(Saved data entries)
----------

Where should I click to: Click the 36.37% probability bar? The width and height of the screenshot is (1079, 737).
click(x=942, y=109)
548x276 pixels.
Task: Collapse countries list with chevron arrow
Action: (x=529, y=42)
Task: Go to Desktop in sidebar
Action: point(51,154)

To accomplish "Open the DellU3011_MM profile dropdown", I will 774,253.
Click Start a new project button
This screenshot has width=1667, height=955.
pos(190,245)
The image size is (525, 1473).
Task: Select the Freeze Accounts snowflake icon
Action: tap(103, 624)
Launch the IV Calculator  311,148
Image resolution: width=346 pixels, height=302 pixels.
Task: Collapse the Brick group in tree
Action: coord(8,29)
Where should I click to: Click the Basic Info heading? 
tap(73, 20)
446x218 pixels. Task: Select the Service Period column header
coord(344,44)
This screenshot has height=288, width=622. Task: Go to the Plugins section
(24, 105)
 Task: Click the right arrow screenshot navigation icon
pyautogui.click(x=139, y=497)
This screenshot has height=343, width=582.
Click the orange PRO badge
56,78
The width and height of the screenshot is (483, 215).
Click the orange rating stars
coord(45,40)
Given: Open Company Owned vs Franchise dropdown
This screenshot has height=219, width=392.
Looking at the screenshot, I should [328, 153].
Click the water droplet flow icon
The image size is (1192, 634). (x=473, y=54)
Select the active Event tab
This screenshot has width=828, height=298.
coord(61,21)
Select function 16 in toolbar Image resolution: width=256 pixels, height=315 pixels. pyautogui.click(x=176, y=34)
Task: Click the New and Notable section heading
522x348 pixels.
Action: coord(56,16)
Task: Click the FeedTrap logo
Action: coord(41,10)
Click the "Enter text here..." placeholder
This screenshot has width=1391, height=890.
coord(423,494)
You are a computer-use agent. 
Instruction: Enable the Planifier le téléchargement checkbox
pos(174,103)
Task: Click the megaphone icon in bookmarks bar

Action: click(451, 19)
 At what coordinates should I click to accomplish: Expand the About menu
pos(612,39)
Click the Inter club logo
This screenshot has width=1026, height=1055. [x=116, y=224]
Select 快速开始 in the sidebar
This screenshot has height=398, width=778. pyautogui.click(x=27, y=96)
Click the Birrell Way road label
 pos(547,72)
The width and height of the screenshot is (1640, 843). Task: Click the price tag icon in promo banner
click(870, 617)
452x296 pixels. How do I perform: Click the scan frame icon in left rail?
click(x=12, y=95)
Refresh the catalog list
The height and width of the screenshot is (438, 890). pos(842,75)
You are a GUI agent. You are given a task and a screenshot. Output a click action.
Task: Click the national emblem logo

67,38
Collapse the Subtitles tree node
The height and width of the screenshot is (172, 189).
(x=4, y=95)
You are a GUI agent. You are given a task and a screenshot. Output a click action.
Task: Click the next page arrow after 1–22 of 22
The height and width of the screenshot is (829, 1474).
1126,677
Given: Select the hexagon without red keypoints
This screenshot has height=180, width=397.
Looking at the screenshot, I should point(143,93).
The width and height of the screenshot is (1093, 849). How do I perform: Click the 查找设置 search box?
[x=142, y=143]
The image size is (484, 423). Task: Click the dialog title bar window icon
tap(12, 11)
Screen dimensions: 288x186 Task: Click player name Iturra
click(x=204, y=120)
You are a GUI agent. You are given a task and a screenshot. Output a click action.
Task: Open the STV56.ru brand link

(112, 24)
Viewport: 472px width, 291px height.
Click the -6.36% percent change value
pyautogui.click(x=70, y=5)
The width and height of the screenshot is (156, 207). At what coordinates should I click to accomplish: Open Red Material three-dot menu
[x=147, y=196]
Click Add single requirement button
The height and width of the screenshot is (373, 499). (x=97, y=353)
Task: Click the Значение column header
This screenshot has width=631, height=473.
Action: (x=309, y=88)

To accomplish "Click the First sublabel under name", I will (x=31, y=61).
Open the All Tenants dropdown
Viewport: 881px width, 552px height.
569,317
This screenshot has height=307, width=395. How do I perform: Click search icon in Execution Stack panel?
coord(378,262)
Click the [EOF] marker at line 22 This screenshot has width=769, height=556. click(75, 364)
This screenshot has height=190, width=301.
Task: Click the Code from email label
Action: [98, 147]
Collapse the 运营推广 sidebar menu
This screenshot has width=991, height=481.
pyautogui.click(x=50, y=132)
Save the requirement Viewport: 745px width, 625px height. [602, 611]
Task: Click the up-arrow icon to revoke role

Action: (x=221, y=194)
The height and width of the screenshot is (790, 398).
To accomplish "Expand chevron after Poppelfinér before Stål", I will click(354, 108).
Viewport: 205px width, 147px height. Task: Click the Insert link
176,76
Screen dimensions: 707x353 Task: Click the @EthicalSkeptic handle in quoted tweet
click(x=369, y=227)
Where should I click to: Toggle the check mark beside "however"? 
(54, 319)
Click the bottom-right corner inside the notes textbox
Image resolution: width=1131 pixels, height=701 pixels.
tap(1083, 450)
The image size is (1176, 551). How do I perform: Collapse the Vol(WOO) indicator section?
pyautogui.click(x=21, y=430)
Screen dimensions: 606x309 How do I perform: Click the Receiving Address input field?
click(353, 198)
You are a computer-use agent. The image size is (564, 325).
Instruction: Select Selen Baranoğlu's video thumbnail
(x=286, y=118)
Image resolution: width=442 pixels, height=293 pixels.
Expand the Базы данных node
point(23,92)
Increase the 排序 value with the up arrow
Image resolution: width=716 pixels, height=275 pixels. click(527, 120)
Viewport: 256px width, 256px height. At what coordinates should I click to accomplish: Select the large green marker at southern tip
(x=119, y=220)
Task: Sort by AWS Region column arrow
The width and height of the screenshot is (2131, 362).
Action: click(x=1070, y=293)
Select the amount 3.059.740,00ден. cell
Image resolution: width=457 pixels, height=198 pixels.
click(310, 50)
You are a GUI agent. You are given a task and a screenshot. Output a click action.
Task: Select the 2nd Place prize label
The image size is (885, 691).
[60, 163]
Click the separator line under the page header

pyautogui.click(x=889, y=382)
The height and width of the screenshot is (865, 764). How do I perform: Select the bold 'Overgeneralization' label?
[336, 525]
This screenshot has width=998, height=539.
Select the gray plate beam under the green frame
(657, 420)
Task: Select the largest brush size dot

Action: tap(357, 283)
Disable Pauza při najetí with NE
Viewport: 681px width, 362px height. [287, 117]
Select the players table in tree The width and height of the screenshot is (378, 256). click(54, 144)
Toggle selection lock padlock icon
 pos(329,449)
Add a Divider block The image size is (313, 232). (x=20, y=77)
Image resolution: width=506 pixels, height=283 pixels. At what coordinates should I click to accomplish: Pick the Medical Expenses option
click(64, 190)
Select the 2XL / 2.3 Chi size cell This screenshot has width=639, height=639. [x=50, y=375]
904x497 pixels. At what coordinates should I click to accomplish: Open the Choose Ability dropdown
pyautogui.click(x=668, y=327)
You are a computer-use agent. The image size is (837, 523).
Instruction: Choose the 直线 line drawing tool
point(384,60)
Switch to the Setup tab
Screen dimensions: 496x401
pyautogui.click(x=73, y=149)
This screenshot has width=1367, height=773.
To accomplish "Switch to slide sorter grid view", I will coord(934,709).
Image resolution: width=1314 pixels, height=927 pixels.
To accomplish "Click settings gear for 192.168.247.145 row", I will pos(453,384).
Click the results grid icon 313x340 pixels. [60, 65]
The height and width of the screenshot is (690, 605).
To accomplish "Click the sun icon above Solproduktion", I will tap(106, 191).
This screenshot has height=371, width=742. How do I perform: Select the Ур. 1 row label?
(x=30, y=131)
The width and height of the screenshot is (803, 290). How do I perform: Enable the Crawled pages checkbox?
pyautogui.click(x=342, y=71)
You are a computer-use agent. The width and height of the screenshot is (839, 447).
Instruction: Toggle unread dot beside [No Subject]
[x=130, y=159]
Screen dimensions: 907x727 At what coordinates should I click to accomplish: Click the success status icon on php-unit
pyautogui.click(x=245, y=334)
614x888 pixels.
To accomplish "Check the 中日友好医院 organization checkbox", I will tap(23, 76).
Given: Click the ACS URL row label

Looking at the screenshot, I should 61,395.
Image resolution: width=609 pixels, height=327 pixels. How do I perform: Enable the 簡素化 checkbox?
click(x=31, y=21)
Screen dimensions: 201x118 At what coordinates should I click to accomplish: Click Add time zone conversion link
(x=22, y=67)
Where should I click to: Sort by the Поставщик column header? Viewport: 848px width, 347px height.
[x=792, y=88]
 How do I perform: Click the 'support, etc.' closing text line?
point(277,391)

----------

[TASK DETAILS] An exact copy of the lines above, from the one containing "Image resolution: width=506" through the one containing "Click the results", is the whole of the answer.

[WRITTEN ANSWER]
Image resolution: width=506 pixels, height=283 pixels. At what coordinates should I click to accomplish: Pick the Medical Expenses option
click(64, 190)
Select the 2XL / 2.3 Chi size cell This screenshot has width=639, height=639. [x=50, y=375]
904x497 pixels. At what coordinates should I click to accomplish: Open the Choose Ability dropdown
pyautogui.click(x=668, y=327)
You are a computer-use agent. The image size is (837, 523).
Instruction: Choose the 直线 line drawing tool
point(384,60)
Switch to the Setup tab
Screen dimensions: 496x401
pyautogui.click(x=73, y=149)
This screenshot has width=1367, height=773.
To accomplish "Switch to slide sorter grid view", I will coord(934,709).
Image resolution: width=1314 pixels, height=927 pixels.
To accomplish "Click settings gear for 192.168.247.145 row", I will pos(453,384).
Click the results grid icon 313x340 pixels. [60, 65]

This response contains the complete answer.